**Exercise prompt:**
Which lines below contain the string "size", with case counting? Gather them and copy each one in full.

**Records to use:**
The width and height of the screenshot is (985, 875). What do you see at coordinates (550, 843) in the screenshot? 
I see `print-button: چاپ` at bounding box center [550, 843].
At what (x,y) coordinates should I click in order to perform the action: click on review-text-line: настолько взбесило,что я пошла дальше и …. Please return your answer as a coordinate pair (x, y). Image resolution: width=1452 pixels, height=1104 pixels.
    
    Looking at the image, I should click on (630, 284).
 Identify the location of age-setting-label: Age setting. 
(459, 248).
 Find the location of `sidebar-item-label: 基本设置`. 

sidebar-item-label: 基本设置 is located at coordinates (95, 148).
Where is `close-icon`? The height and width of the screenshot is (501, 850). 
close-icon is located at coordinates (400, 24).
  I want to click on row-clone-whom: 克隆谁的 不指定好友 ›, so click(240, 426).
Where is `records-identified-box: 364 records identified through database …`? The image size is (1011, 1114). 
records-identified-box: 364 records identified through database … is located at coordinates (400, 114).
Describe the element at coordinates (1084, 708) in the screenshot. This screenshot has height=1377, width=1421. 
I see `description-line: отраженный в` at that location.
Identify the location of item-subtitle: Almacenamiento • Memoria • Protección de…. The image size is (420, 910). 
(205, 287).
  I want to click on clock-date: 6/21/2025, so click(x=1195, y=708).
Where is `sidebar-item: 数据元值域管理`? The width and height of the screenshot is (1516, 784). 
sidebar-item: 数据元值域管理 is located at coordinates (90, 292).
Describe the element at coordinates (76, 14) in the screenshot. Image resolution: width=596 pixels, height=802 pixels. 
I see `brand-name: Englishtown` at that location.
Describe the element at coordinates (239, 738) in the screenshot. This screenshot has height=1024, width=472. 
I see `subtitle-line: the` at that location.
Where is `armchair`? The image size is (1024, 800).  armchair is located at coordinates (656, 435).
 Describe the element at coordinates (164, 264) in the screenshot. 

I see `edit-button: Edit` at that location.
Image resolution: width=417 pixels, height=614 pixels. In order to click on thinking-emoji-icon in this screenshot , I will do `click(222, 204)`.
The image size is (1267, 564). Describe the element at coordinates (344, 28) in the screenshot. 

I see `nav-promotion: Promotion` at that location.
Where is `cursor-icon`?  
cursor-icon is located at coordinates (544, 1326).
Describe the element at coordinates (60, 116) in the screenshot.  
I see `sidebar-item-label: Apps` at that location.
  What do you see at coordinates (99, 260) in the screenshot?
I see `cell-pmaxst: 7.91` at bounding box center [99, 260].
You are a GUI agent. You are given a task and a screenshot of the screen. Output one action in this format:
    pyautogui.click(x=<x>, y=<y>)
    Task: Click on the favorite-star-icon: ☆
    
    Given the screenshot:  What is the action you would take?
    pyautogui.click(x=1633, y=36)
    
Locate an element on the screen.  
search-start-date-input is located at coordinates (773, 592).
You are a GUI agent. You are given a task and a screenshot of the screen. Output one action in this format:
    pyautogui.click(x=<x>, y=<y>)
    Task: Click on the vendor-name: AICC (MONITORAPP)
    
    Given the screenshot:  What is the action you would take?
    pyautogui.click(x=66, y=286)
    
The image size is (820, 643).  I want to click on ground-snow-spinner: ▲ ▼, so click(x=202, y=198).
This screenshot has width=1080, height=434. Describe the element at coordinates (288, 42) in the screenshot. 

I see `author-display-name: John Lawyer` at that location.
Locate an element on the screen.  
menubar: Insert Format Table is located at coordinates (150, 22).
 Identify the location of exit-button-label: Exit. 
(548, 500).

**Task result:**
Where is `records-identified-box: 364 records identified through database …`? The image size is (1011, 1114). 
Identify the location of item-subtitle: Almacenamiento • Memoria • Protección de…. The image size is (420, 910). 
Where is `armchair`? The image size is (1024, 800).  armchair is located at coordinates (656, 435).
The image size is (1267, 564). Describe the element at coordinates (344, 28) in the screenshot. 
The image size is (820, 643).  I want to click on ground-snow-spinner: ▲ ▼, so click(x=202, y=198).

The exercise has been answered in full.